__Exercise description__
Each line below has to be output exactly, from first to last.

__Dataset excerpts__
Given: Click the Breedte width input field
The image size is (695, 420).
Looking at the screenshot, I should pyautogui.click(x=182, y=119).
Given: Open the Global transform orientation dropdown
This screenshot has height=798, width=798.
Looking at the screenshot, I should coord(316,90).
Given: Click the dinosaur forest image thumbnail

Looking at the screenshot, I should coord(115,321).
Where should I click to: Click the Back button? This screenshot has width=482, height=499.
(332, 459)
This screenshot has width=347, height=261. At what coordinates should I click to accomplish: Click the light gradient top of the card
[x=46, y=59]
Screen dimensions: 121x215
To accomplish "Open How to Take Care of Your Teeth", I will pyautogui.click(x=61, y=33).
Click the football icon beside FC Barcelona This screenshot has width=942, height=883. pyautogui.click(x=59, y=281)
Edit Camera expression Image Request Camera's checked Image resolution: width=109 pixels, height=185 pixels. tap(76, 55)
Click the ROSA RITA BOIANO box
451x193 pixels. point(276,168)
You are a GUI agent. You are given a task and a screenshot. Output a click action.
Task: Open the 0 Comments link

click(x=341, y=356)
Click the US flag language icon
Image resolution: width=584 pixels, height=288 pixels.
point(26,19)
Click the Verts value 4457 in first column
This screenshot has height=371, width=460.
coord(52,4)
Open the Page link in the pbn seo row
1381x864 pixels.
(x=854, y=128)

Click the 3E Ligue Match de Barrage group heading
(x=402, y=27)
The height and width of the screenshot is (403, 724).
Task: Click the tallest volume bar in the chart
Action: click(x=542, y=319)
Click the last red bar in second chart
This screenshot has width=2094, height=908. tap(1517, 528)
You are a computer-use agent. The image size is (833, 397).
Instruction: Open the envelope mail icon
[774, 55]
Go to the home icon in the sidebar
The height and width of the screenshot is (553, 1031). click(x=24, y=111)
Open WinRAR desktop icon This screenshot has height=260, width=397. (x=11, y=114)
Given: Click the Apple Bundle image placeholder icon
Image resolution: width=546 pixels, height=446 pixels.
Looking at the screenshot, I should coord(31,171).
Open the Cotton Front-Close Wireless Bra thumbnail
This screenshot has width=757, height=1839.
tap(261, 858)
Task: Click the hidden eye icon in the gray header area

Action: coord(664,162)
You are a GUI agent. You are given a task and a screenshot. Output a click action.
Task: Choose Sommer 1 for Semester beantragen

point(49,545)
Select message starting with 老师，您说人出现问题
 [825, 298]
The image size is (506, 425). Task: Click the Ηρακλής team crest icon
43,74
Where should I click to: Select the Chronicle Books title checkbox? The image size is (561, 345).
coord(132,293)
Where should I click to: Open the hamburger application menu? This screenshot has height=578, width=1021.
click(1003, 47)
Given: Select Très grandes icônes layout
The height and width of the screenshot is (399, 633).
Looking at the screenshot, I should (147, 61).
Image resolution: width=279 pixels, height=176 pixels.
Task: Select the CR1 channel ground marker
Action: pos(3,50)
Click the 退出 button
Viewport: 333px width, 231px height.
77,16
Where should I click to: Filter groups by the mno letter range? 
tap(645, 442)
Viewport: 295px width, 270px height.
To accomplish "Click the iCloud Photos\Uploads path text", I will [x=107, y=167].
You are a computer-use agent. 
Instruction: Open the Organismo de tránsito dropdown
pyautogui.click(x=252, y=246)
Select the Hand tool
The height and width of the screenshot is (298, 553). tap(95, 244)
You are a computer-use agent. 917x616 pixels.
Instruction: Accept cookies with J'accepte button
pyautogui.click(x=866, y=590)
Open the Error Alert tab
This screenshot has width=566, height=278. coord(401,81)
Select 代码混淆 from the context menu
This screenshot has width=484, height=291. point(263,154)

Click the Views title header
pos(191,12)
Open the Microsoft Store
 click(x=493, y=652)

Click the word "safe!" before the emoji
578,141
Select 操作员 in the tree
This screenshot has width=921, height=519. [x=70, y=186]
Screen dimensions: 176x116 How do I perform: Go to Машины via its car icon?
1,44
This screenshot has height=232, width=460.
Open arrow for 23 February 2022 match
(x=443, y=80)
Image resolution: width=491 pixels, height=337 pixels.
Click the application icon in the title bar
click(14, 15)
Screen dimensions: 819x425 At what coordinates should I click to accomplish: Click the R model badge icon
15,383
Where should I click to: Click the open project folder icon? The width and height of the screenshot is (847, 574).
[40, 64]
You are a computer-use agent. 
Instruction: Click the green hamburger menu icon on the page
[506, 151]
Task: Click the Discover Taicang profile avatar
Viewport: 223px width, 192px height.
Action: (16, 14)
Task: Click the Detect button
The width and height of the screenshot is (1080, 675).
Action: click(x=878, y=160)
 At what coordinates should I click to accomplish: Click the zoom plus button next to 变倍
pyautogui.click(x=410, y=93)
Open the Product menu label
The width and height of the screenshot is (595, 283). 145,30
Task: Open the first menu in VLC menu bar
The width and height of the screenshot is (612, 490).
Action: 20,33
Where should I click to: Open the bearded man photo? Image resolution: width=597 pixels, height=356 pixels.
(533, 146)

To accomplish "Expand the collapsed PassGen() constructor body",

__Response area__
Given: Click the Breedte width input field
The image size is (695, 420).
Looking at the screenshot, I should pyautogui.click(x=182, y=119).
Given: Open the Global transform orientation dropdown
This screenshot has height=798, width=798.
Looking at the screenshot, I should coord(316,90).
Given: Click the dinosaur forest image thumbnail

Looking at the screenshot, I should coord(115,321).
Where should I click to: Click the Back button? This screenshot has width=482, height=499.
(332, 459)
This screenshot has width=347, height=261. At what coordinates should I click to accomplish: Click the light gradient top of the card
[x=46, y=59]
Screen dimensions: 121x215
To accomplish "Open How to Take Care of Your Teeth", I will pyautogui.click(x=61, y=33).
Click the football icon beside FC Barcelona This screenshot has width=942, height=883. pyautogui.click(x=59, y=281)
Edit Camera expression Image Request Camera's checked Image resolution: width=109 pixels, height=185 pixels. tap(76, 55)
Click the ROSA RITA BOIANO box
451x193 pixels. point(276,168)
You are a GUI agent. You are given a task and a screenshot. Output a click action.
Task: Open the 0 Comments link

click(x=341, y=356)
Click the US flag language icon
Image resolution: width=584 pixels, height=288 pixels.
point(26,19)
Click the Verts value 4457 in first column
This screenshot has height=371, width=460.
coord(52,4)
Open the Page link in the pbn seo row
1381x864 pixels.
(x=854, y=128)

Click the 3E Ligue Match de Barrage group heading
(x=402, y=27)
The height and width of the screenshot is (403, 724).
Task: Click the tallest volume bar in the chart
Action: click(x=542, y=319)
Click the last red bar in second chart
This screenshot has width=2094, height=908. tap(1517, 528)
You are a computer-use agent. The image size is (833, 397).
Instruction: Open the envelope mail icon
[774, 55]
Go to the home icon in the sidebar
The height and width of the screenshot is (553, 1031). click(x=24, y=111)
Open WinRAR desktop icon This screenshot has height=260, width=397. (x=11, y=114)
Given: Click the Apple Bundle image placeholder icon
Image resolution: width=546 pixels, height=446 pixels.
Looking at the screenshot, I should coord(31,171).
Open the Cotton Front-Close Wireless Bra thumbnail
This screenshot has width=757, height=1839.
tap(261, 858)
Task: Click the hidden eye icon in the gray header area

Action: coord(664,162)
You are a GUI agent. You are given a task and a screenshot. Output a click action.
Task: Choose Sommer 1 for Semester beantragen

point(49,545)
Select message starting with 老师，您说人出现问题
 [825, 298]
The image size is (506, 425). Task: Click the Ηρακλής team crest icon
43,74
Where should I click to: Select the Chronicle Books title checkbox? The image size is (561, 345).
coord(132,293)
Where should I click to: Open the hamburger application menu? This screenshot has height=578, width=1021.
click(1003, 47)
Given: Select Très grandes icônes layout
The height and width of the screenshot is (399, 633).
Looking at the screenshot, I should (147, 61).
Image resolution: width=279 pixels, height=176 pixels.
Task: Select the CR1 channel ground marker
Action: pos(3,50)
Click the 退出 button
Viewport: 333px width, 231px height.
77,16
Where should I click to: Filter groups by the mno letter range? 
tap(645, 442)
Viewport: 295px width, 270px height.
To accomplish "Click the iCloud Photos\Uploads path text", I will [x=107, y=167].
You are a computer-use agent. 
Instruction: Open the Organismo de tránsito dropdown
pyautogui.click(x=252, y=246)
Select the Hand tool
The height and width of the screenshot is (298, 553). tap(95, 244)
You are a computer-use agent. 917x616 pixels.
Instruction: Accept cookies with J'accepte button
pyautogui.click(x=866, y=590)
Open the Error Alert tab
This screenshot has width=566, height=278. coord(401,81)
Select 代码混淆 from the context menu
This screenshot has width=484, height=291. point(263,154)

Click the Views title header
pos(191,12)
Open the Microsoft Store
 click(x=493, y=652)

Click the word "safe!" before the emoji
578,141
Select 操作员 in the tree
This screenshot has width=921, height=519. [x=70, y=186]
Screen dimensions: 176x116 How do I perform: Go to Машины via its car icon?
1,44
This screenshot has height=232, width=460.
Open arrow for 23 February 2022 match
(x=443, y=80)
Image resolution: width=491 pixels, height=337 pixels.
Click the application icon in the title bar
click(14, 15)
Screen dimensions: 819x425 At what coordinates should I click to accomplish: Click the R model badge icon
15,383
Where should I click to: Click the open project folder icon? The width and height of the screenshot is (847, 574).
[40, 64]
You are a computer-use agent. 
Instruction: Click the green hamburger menu icon on the page
[506, 151]
Task: Click the Discover Taicang profile avatar
Viewport: 223px width, 192px height.
Action: (16, 14)
Task: Click the Detect button
The width and height of the screenshot is (1080, 675).
Action: click(x=878, y=160)
 At what coordinates should I click to accomplish: Click the zoom plus button next to 变倍
pyautogui.click(x=410, y=93)
Open the Product menu label
The width and height of the screenshot is (595, 283). 145,30
Task: Open the first menu in VLC menu bar
The width and height of the screenshot is (612, 490).
Action: 20,33
Where should I click to: Open the bearded man photo? Image resolution: width=597 pixels, height=356 pixels.
(533, 146)

To accomplish "Expand the collapsed PassGen() constructor body",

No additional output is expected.